Jenderal baru di PSSI

sukabumiNews, JAKARTA - Wajah Kurniawan Dwi Yulianto nampak lesu saat itu. Dengan langkah gontai dan wajah tertunduk dia berjalan bersama beberapa pria menuju tempat rehat. Sebatang rokok menyala terselip di jarinya.

Penampilannya rapi dengan celana panjang hitam serta kemeja, dibalut jas senada. Sepatunya cukup mengilap. Rambutnya sengaja dicukur pendek. Bekas bintang lapangan hijau itu melempar senyum saat disapa.

Kurniawan terlibat dalam Kongres Luar Biasa Persatuan Sepakbola Seluruh Indonesia (PSSI) digelar pada 10 November 2016, di Hotel Mercure (dahulu Hotel Horison), Ancol, Jakarta Utara. Agenda utama acara itu buat memilih pengganti La Nyalla Mahmud Mattalitti, yang dibui lantaran terlibat kasus korupsi dana hibah Pemerintah Provinsi Jawa Timur buat Kamar Dagang dan Industri Jatim.

La Nyalla mengukuhkan dirinya merengkuh tampuk kekuasaan PSSI melalui kongres. Namun pemerintah tidak mengakuinya dan membekukan kepengurusan. Kompetisi liga lantas mati suri dan klub serta para pemain menjerit.

Kurniawan bukan tanpa maksud berada dalam kongres. Dia menjadi salah satu kandidat ketua umum dan anggota komite eksekutif PSSI. Sayang perjuangannya kandas. Dia tidak meraih jabatan apapun dari hasil pemungutan suara saat itu.

Gerilya pengusung 'Trisula'

Jauh-jauh hari genderang persaingan memperebutkan posisi Ketua PSSI sudah ditabuh. Selain Kurniawan tentunya, ada dua nama lain dijagokan. Mereka adalah Panglima Kostrad Letjen Edy Rahmayadi dan mantan Panglima TNI, Jenderal Moeldoko. Bisa dikatakan nyaris hanya dua jenderal bertarung memperebutkan jabatan itu.

Di dalam kongres PSSI, aroma sepakbola bisa jadi tidak tercium lagi. Semuanya murni politik.
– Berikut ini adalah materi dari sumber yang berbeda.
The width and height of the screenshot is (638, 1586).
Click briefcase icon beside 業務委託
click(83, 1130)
Mirip seperti di dalam partai. Apalagi dalam kongres kemarin beberapa pesohor politik juga tebar pesona. Ada Ruhut Sitompul dan Muhammad Misbakhun.
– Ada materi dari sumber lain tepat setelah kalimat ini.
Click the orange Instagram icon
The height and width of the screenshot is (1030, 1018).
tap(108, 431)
Usaha lobi terhadap kantung suara juga sudah gencar sebelum kongres digelar. Sebagai pemilik suara dominan, Kelompok 85 (K-85) malah sudah condong mendukung Edy sejak awal. Mereka bahkan membentuk gerakan 'Trisula'. Trio kandidat diusung adalah Edy sebagai ketua, didampingi Joko Driyono dan Iwan Budianto sebagai wakil ketua.
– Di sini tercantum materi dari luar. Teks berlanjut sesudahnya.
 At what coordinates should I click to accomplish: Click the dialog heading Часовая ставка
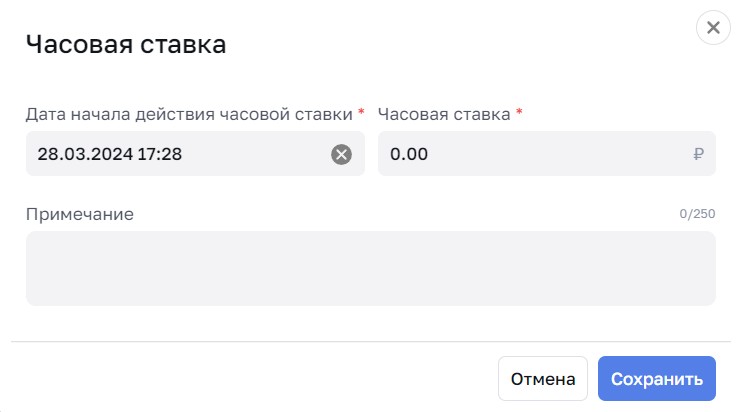coord(125,45)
"Kita sih memang sudah solid mengusung ER (Edy Rahmayadi) di kongres. Kalau soal komposisi, memang itu yang kita dukung," kata seorang anggota delegasi di Kongres PSSI enggan ditulis namanya kepada merdeka.com, saat ditemui di sela-sela Kongres PSSI, Kamis (10/11) lalu.

Menurut dia, Edy lebih cocok berada di posisi itu ketimbang Moeldoko berdasarkan pengalaman. Sebab Edy di kalangan sepakbola bukan orang baru. Dia sudah merumput bersama striker Ricky Yacobi. Dia juga mengurus Persatuan Sepakbola Angkatan Darat, Persatuan Sepak Bola Medan Sekitarnya (PSMS) Medan, dan terakhir PS TNI.

Joko Driyono dan Iwan Budianto juga muka lama di dunia sepakbola. Jokdri, sapaan akrab Joko, pernah menjabat Sekjen PSSI. Kini dia menjadi Direktur Utama PT. Gelora Trisula Semesta (GTS) merupakan operator kompetisi Indonesia Soccer Championship. Sedangkan Iwan adalah Dirut Arema Cronus. Soal peluang Moeldoko, dia mengaku tidak terlalu meliriknya lantaran dianggap minim pengetahuan seluk-beluk bola kaki. Bahkan, figur seorang Kurniawan juga tidak laku dalam pemilihan itu.

"Paling hanya kelompoknya Pak Erwin (Erwin Aksa) yang dukung," ujarnya.

Konsolidasi semakin digencarkan dua hari menjelang kongres. Apalagi anggota K-85 sebagian besar menginap di Hotel Mercure. Hal itu juga ditegaskan oleh penggagas K-85 sekaligus manajer Persib, Umum Muchtar, kalau mereka solid memilih Edy. Namun, dia tak bisa menghalangi jika beberapa pemilik suara mendukung Moeldoko.

Agenda kongres saat itu pun dikebut. Riak-riak terjadi hanya seputar pengguguran dan pengusiran terhadap Djohar Arifin Husin dan beberapa kandidat komite eksekutif lain. Ada juga soal perwakilan PT Persebaya Indonesia menuntut kongres tidak mengesahkan hak suara anggota Bhayangkara Surabaya United. Namun tuntutan itu dianulir.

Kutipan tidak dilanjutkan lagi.